Quote the data verbatim, everything from the line containing "The width and" down to the line containing "pos(47,187)", and omit the pictures.

> _Dataset content_:

================

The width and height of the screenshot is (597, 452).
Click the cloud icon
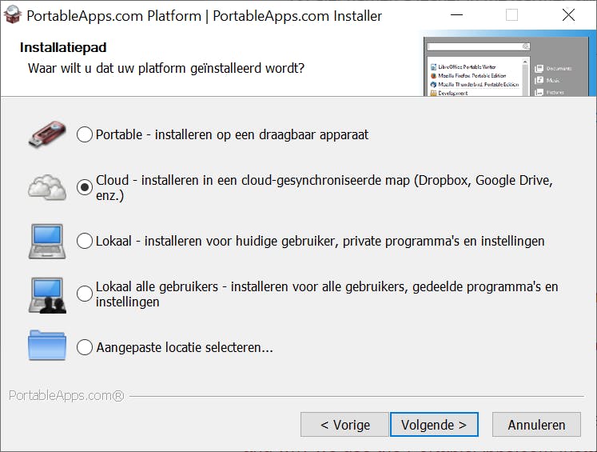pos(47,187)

================

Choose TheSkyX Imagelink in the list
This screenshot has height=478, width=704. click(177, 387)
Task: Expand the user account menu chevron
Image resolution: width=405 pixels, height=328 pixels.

================

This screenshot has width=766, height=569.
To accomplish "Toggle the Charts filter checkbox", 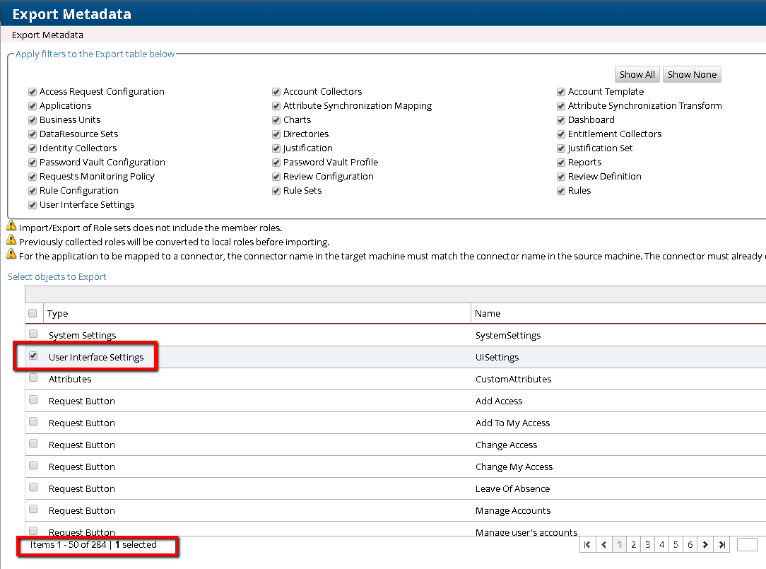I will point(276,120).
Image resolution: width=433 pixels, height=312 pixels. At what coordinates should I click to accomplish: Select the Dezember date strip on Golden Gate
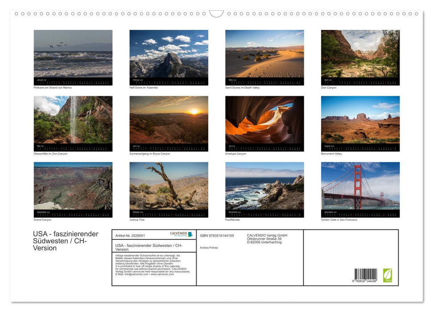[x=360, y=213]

================

> _Output_:
The width and height of the screenshot is (597, 452).
Click the cloud icon
pos(47,187)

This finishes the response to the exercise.